=== DATASET ===

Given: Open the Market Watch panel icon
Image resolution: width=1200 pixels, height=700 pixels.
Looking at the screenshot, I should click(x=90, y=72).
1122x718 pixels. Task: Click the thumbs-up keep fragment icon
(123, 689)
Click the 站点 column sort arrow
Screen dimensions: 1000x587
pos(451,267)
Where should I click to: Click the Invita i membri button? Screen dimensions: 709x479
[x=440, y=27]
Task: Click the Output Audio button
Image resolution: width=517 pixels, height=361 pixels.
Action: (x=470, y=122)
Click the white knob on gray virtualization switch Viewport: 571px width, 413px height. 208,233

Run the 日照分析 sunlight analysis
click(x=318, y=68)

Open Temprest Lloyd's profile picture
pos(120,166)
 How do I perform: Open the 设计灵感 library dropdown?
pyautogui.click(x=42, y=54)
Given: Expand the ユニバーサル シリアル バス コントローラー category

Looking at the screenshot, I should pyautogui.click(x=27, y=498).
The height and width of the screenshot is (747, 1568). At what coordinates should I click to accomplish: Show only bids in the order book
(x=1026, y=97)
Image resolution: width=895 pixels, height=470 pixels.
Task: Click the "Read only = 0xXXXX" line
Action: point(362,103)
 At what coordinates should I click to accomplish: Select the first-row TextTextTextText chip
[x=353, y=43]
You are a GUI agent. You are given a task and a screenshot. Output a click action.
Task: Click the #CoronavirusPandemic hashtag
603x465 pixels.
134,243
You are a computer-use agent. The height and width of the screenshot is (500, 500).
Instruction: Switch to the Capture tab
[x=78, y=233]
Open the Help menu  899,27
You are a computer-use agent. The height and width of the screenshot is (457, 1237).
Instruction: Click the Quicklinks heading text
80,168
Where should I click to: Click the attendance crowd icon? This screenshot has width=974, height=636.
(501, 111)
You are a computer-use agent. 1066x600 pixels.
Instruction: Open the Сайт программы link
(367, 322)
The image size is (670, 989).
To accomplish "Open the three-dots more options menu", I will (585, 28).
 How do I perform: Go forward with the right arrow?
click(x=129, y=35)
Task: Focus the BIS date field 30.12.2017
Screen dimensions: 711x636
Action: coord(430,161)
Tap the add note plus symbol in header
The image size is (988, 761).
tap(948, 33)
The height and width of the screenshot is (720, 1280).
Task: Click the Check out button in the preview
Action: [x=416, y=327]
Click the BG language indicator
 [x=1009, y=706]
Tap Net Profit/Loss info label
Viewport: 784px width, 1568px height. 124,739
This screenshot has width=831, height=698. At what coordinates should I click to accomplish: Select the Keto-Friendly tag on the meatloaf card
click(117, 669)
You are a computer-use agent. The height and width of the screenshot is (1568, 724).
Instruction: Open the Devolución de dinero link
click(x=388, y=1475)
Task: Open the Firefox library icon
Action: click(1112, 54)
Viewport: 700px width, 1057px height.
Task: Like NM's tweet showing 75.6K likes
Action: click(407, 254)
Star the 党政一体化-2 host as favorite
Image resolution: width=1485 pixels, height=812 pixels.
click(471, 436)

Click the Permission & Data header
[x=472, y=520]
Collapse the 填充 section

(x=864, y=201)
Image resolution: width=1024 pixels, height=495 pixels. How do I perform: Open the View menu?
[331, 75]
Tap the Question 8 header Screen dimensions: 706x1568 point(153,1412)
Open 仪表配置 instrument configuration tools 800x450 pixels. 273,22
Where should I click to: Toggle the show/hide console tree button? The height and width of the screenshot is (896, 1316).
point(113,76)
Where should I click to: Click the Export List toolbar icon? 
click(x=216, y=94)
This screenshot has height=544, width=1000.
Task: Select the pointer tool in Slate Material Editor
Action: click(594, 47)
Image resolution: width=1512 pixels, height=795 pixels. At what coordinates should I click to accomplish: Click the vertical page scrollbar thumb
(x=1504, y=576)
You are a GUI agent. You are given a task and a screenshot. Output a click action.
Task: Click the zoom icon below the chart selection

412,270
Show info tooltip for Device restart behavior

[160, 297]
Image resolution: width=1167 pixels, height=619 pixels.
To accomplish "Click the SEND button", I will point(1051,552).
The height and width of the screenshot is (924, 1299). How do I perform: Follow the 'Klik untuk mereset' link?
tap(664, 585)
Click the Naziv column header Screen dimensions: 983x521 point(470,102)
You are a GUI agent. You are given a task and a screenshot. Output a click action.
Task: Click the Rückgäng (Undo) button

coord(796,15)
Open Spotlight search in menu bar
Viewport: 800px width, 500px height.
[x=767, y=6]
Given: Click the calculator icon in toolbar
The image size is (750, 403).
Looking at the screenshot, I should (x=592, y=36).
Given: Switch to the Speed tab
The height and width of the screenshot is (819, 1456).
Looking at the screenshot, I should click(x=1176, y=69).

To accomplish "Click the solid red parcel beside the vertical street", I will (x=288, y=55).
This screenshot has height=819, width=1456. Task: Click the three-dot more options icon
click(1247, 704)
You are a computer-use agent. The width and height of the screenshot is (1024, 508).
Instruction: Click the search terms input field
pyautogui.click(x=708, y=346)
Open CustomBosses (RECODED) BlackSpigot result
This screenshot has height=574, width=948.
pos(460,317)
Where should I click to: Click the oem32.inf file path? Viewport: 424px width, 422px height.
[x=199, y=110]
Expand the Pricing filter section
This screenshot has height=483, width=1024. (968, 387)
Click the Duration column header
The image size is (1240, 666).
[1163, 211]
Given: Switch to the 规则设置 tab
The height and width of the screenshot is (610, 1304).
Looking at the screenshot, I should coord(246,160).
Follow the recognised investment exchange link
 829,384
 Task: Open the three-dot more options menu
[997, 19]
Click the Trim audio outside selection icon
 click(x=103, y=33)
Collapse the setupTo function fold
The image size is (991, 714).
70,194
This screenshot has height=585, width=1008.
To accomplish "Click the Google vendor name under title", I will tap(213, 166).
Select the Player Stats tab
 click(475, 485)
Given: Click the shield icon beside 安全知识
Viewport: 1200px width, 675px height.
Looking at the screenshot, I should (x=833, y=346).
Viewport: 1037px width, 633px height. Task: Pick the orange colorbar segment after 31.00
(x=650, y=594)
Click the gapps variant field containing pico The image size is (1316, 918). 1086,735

===

● **PROBLEM REQUIREMENTS**: Transcribe the data in full, keeping every detail.

● **SOLUTION BELOW**:
Given: Open the Market Watch panel icon
Image resolution: width=1200 pixels, height=700 pixels.
Looking at the screenshot, I should click(x=90, y=72).
1122x718 pixels. Task: Click the thumbs-up keep fragment icon
(123, 689)
Click the 站点 column sort arrow
Screen dimensions: 1000x587
pos(451,267)
Where should I click to: Click the Invita i membri button? Screen dimensions: 709x479
[x=440, y=27]
Task: Click the Output Audio button
Image resolution: width=517 pixels, height=361 pixels.
Action: (x=470, y=122)
Click the white knob on gray virtualization switch Viewport: 571px width, 413px height. 208,233

Run the 日照分析 sunlight analysis
click(x=318, y=68)

Open Temprest Lloyd's profile picture
pos(120,166)
 How do I perform: Open the 设计灵感 library dropdown?
pyautogui.click(x=42, y=54)
Given: Expand the ユニバーサル シリアル バス コントローラー category

Looking at the screenshot, I should pyautogui.click(x=27, y=498).
The height and width of the screenshot is (747, 1568). At what coordinates should I click to accomplish: Show only bids in the order book
(x=1026, y=97)
Image resolution: width=895 pixels, height=470 pixels.
Task: Click the "Read only = 0xXXXX" line
Action: point(362,103)
 At what coordinates should I click to accomplish: Select the first-row TextTextTextText chip
[x=353, y=43]
You are a GUI agent. You are given a task and a screenshot. Output a click action.
Task: Click the #CoronavirusPandemic hashtag
603x465 pixels.
134,243
You are a computer-use agent. The height and width of the screenshot is (500, 500).
Instruction: Switch to the Capture tab
[x=78, y=233]
Open the Help menu  899,27
You are a computer-use agent. The height and width of the screenshot is (457, 1237).
Instruction: Click the Quicklinks heading text
80,168
Where should I click to: Click the attendance crowd icon? This screenshot has width=974, height=636.
(501, 111)
You are a computer-use agent. 1066x600 pixels.
Instruction: Open the Сайт программы link
(367, 322)
The image size is (670, 989).
To accomplish "Open the three-dots more options menu", I will (585, 28).
 How do I perform: Go forward with the right arrow?
click(x=129, y=35)
Task: Focus the BIS date field 30.12.2017
Screen dimensions: 711x636
Action: coord(430,161)
Tap the add note plus symbol in header
The image size is (988, 761).
tap(948, 33)
The height and width of the screenshot is (720, 1280).
Task: Click the Check out button in the preview
Action: [x=416, y=327]
Click the BG language indicator
 [x=1009, y=706]
Tap Net Profit/Loss info label
Viewport: 784px width, 1568px height. 124,739
This screenshot has width=831, height=698. At what coordinates should I click to accomplish: Select the Keto-Friendly tag on the meatloaf card
click(117, 669)
You are a computer-use agent. The height and width of the screenshot is (1568, 724).
Instruction: Open the Devolución de dinero link
click(x=388, y=1475)
Task: Open the Firefox library icon
Action: click(1112, 54)
Viewport: 700px width, 1057px height.
Task: Like NM's tweet showing 75.6K likes
Action: click(407, 254)
Star the 党政一体化-2 host as favorite
Image resolution: width=1485 pixels, height=812 pixels.
click(471, 436)

Click the Permission & Data header
[x=472, y=520]
Collapse the 填充 section

(x=864, y=201)
Image resolution: width=1024 pixels, height=495 pixels. How do I perform: Open the View menu?
[331, 75]
Tap the Question 8 header Screen dimensions: 706x1568 point(153,1412)
Open 仪表配置 instrument configuration tools 800x450 pixels. 273,22
Where should I click to: Toggle the show/hide console tree button? The height and width of the screenshot is (896, 1316).
point(113,76)
Where should I click to: Click the Export List toolbar icon? 
click(x=216, y=94)
This screenshot has height=544, width=1000.
Task: Select the pointer tool in Slate Material Editor
Action: click(594, 47)
Image resolution: width=1512 pixels, height=795 pixels. At what coordinates should I click to accomplish: Click the vertical page scrollbar thumb
(x=1504, y=576)
You are a GUI agent. You are given a task and a screenshot. Output a click action.
Task: Click the zoom icon below the chart selection

412,270
Show info tooltip for Device restart behavior

[160, 297]
Image resolution: width=1167 pixels, height=619 pixels.
To accomplish "Click the SEND button", I will point(1051,552).
The height and width of the screenshot is (924, 1299). How do I perform: Follow the 'Klik untuk mereset' link?
tap(664, 585)
Click the Naziv column header Screen dimensions: 983x521 point(470,102)
You are a GUI agent. You are given a task and a screenshot. Output a click action.
Task: Click the Rückgäng (Undo) button

coord(796,15)
Open Spotlight search in menu bar
Viewport: 800px width, 500px height.
[x=767, y=6]
Given: Click the calculator icon in toolbar
The image size is (750, 403).
Looking at the screenshot, I should (x=592, y=36).
Given: Switch to the Speed tab
The height and width of the screenshot is (819, 1456).
Looking at the screenshot, I should click(x=1176, y=69).

To accomplish "Click the solid red parcel beside the vertical street", I will (x=288, y=55).
This screenshot has height=819, width=1456. Task: Click the three-dot more options icon
click(1247, 704)
You are a computer-use agent. The width and height of the screenshot is (1024, 508).
Instruction: Click the search terms input field
pyautogui.click(x=708, y=346)
Open CustomBosses (RECODED) BlackSpigot result
This screenshot has height=574, width=948.
pos(460,317)
Where should I click to: Click the oem32.inf file path? Viewport: 424px width, 422px height.
[x=199, y=110]
Expand the Pricing filter section
This screenshot has height=483, width=1024. (968, 387)
Click the Duration column header
The image size is (1240, 666).
[1163, 211]
Given: Switch to the 规则设置 tab
The height and width of the screenshot is (610, 1304).
Looking at the screenshot, I should coord(246,160).
Follow the recognised investment exchange link
 829,384
 Task: Open the three-dot more options menu
[997, 19]
Click the Trim audio outside selection icon
 click(x=103, y=33)
Collapse the setupTo function fold
The image size is (991, 714).
70,194
This screenshot has height=585, width=1008.
To accomplish "Click the Google vendor name under title", I will tap(213, 166).
Select the Player Stats tab
 click(475, 485)
Given: Click the shield icon beside 安全知识
Viewport: 1200px width, 675px height.
Looking at the screenshot, I should (x=833, y=346).
Viewport: 1037px width, 633px height. Task: Pick the orange colorbar segment after 31.00
(x=650, y=594)
Click the gapps variant field containing pico The image size is (1316, 918). 1086,735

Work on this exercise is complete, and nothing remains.